We're never going to solve this issue since it comes down to, heaven forbid, what is important to you. Not whether your brain will rot or you'll live to tell about it.
This is a tool for specific uses and applications, with specific requirements for proper use - not a panacea. Then again, what is? I won't comment.
For a single rec. dive, a lot of this deco profile tracking is immaterial, whether mental or computer, since your gas supply is most likely to dictate your course of action. However, sound diving practice does apply. (slow ascents, stops, limiting bouncing and strenous activity)
This deco tracking becomes critical when doing deco and/or repetitive dives. A computer can get you out of the water faster since it tracks your actual dive profile more precisely than mental tracking, therefore you will not need to do additional deco time in order to compensate for a greater degree of imprecision. Of course how safe one chooses to be is up to the individual. Yes, I know deco is an imprecise science, or is it an art? But we all use some type of guidelines which we follow. I hope.

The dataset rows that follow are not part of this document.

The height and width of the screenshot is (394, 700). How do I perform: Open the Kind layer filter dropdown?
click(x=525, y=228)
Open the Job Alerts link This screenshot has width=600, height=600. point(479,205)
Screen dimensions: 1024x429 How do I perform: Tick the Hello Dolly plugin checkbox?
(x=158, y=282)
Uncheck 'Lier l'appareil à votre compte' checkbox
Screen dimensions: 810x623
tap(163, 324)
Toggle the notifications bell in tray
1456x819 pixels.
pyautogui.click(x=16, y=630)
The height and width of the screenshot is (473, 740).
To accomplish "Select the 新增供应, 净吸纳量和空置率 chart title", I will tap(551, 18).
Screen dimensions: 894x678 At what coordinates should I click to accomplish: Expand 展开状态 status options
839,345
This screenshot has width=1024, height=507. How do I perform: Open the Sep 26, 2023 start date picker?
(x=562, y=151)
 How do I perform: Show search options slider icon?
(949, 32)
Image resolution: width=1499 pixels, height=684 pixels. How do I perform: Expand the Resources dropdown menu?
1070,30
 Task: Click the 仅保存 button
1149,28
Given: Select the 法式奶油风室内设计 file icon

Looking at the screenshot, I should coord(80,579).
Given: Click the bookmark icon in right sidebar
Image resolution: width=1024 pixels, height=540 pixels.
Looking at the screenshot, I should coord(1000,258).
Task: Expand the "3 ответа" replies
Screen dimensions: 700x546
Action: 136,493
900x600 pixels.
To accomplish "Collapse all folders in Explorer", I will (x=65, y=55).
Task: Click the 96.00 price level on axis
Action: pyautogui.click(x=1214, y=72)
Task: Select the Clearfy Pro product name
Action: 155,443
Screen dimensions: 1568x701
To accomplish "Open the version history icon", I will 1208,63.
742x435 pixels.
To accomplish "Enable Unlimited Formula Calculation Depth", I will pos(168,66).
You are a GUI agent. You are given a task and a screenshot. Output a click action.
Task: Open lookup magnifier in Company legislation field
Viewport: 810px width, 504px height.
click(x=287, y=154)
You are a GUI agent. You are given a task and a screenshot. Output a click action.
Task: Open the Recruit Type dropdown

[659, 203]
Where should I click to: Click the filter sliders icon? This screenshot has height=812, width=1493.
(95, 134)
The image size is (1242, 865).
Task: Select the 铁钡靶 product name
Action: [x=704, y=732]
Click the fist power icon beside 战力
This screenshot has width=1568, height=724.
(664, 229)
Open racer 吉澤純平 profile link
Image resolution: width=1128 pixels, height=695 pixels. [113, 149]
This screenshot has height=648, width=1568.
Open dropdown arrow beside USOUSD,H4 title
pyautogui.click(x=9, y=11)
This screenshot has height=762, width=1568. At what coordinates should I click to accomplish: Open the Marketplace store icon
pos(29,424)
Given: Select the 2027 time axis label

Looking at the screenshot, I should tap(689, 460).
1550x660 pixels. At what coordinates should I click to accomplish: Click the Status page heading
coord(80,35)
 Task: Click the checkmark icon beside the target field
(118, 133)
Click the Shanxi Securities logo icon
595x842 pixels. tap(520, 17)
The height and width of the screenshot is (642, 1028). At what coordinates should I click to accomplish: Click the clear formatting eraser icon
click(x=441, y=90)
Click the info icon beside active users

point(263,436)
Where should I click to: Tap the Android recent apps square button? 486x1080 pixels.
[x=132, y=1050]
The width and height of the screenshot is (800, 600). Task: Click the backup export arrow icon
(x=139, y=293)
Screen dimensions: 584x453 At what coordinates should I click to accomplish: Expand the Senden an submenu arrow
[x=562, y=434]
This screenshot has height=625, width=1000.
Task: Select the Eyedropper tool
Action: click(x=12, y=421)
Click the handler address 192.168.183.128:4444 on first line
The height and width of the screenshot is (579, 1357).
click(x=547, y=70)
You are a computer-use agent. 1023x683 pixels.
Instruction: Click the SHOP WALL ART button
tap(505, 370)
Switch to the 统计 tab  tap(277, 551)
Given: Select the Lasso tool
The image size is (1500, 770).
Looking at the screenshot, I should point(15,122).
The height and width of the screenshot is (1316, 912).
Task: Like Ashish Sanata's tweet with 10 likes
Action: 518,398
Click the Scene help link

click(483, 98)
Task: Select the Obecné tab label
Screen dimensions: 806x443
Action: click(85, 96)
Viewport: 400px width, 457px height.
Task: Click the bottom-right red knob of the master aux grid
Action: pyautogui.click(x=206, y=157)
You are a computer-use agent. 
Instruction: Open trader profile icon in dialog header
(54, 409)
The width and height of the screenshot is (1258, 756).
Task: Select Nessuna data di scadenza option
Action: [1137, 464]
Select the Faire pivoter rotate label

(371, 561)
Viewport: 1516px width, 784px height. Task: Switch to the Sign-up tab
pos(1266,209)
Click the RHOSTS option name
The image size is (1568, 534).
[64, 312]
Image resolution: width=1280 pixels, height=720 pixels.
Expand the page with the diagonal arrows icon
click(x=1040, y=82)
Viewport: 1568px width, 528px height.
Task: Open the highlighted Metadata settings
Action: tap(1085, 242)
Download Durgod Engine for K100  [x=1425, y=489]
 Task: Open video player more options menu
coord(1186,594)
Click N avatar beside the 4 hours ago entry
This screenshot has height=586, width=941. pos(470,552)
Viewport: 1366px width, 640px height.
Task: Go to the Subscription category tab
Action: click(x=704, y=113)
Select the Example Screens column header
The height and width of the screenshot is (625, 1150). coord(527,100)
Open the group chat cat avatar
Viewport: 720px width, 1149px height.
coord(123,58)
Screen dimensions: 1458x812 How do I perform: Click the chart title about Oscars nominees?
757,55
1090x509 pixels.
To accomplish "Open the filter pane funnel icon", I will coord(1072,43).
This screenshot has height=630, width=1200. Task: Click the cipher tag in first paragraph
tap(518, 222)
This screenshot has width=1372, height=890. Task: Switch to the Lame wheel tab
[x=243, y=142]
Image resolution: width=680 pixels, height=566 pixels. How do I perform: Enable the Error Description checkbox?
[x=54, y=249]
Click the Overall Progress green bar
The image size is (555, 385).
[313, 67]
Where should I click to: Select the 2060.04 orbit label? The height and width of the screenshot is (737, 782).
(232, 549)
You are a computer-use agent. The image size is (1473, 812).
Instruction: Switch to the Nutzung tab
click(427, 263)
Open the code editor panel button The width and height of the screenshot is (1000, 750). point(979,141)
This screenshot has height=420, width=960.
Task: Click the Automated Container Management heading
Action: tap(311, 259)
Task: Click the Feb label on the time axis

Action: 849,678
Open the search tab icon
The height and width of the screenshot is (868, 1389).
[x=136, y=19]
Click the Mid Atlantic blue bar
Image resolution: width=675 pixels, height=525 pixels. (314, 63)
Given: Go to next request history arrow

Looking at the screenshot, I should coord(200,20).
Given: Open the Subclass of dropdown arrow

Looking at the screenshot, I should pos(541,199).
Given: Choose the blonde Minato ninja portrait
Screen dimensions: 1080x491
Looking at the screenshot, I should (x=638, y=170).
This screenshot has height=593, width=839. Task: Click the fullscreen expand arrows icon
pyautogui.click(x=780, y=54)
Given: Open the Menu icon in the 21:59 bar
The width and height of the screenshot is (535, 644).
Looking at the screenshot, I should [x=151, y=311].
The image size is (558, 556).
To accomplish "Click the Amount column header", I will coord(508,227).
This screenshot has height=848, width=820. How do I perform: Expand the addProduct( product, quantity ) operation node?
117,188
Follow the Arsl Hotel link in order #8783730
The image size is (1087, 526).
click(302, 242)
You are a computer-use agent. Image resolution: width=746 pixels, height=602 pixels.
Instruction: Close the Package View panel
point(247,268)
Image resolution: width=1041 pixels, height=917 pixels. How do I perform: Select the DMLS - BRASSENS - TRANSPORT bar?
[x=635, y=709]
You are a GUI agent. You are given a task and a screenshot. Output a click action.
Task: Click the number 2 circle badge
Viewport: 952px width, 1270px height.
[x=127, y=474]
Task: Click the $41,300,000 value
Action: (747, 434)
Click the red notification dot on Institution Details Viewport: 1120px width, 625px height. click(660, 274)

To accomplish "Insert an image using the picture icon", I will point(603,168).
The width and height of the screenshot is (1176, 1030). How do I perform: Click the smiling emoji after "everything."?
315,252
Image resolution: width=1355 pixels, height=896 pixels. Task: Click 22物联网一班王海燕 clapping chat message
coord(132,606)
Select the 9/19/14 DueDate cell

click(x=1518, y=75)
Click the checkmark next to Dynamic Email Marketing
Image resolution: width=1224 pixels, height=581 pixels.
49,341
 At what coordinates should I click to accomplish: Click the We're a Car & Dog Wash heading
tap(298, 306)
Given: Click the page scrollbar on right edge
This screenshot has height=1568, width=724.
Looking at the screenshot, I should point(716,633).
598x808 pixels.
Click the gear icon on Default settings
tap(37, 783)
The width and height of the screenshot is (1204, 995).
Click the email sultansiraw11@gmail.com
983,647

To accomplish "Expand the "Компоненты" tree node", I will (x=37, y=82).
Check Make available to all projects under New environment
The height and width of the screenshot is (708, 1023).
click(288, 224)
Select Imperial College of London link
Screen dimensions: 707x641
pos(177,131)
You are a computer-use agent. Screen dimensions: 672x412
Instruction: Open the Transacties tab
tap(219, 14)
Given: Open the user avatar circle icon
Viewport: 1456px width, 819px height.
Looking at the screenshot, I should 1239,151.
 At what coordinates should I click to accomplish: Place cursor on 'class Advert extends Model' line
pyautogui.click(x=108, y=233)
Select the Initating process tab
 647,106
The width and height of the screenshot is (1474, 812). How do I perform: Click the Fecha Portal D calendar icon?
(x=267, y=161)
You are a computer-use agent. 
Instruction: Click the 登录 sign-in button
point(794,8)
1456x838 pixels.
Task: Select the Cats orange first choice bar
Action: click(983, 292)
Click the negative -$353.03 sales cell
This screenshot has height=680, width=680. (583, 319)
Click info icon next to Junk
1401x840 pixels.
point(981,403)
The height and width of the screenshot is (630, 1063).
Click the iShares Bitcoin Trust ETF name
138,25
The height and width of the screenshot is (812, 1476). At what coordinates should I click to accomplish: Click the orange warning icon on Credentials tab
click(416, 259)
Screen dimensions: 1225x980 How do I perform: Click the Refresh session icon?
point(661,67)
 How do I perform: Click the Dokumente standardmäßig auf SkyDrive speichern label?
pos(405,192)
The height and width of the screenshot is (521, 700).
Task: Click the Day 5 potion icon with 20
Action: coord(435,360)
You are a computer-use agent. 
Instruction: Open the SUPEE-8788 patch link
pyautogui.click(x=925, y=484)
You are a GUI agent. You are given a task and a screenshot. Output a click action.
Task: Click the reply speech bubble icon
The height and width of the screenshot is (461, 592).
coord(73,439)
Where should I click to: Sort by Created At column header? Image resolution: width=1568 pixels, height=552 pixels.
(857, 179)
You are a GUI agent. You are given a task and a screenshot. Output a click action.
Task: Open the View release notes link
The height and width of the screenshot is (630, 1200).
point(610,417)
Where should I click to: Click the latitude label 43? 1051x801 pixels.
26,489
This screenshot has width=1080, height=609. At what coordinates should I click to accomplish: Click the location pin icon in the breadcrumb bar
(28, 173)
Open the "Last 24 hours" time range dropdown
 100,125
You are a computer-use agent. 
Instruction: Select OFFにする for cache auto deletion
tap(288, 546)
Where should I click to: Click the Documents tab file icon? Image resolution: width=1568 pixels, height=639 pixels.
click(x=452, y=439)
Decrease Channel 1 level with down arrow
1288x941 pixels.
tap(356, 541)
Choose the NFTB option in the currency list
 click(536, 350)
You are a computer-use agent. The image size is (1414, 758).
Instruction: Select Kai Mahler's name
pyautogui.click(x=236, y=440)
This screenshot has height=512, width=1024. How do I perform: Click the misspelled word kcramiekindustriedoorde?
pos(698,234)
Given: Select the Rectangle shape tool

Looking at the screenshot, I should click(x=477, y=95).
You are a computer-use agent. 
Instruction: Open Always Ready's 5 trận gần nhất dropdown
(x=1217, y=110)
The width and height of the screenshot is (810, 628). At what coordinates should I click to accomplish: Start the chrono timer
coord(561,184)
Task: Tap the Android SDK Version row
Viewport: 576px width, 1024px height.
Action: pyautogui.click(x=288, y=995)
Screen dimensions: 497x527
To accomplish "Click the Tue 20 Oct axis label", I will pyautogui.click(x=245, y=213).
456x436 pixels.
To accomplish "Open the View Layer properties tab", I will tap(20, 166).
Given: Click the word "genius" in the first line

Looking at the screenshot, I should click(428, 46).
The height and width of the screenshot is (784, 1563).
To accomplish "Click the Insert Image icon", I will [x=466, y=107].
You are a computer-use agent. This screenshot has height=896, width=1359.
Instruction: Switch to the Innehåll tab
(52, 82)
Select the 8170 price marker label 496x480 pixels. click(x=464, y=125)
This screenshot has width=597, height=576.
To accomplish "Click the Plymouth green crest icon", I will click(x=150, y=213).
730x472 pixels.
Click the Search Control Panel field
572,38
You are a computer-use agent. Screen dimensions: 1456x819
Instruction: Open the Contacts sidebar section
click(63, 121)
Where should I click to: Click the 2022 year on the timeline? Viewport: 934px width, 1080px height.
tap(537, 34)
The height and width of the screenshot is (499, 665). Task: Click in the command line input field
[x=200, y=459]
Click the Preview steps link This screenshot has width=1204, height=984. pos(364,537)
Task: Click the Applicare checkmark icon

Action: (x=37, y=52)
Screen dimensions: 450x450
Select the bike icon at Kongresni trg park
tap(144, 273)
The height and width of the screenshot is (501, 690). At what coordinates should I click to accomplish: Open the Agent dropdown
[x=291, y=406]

The importance of this is up to each individual to determine. The primary benefit of deco meters is to maximize bottom time and minimize deco stops times, since your actual dive profile is tracked and applied to your deco model with greater precision than mental tracking. This is only part of the "dive plan" and not fool proof. Then again, what is?
Leadweight, thanks for the suggetion to look in the Dr. Deco column. I have found this column along with the other medical column incredibly informative and can highly recommend that everyone takes a look at it, even if they may find much more than they ever wanted to know. You will find many good, easy to apply tips.
Sometimes in discussing a certain issue it may appear that a greater understanding is not known if various specific subjects are not addressed.
Since I think we are now spinning in circles, I like to discuss an issue I have not seen discussed before: forward projections.
In the previously postulated scenario where you have to go back down to help a buddy. Lets say you presently have a deco obligation, and wish to have an idea of how deep and how long you can still go and still complete your new and greater deco obligation based on gas supply, or for that matter by how much you will have to violate deco. When viewed in light of the fact that this estimate is likely to need on the fly real time adjustments (possible stress will increase your gas consumption as an example) and a computer will display where you currently stand at any one point, how important is it to know this information before hand and how is it useful?
To try and answer part of my own question. This forward projection knowledge will be helpful in assisting you to determine how much of an additional risk and deco liability you are taking. Beyond this, for someone who is willing to take an additional risk and is able to monitor current gas and deco demands and make a decision to abort when he's reached his limit, how useful is it to know that you may have 5 minutes at 20 ft greater depth before your risks become too great? I assume that if this knowledge is available before hand one may be able to approach the task at hand more calmly. Then again it could prove a distraction. Frequent monitoring of deco meter could have the same consequences.
The same could be said for rec level diving not so much with respect to a major deco obligation but gas supply.
I wonder if some of you can further expound on this subject.
Are there some computers suitable for deco where if you violate a deco obligation (say you only did 8 min. at 50 ft instead of 12 min) allow you to bypass this obligation and recompute the next level obligation (say you now need to do 15 min at 40 ft instead of 8) or do they all remain stuck "brain dead" (I know some of you will like that) on the lower level violation all the way to the surface in the event you do not go back and complete that specific deco obligation?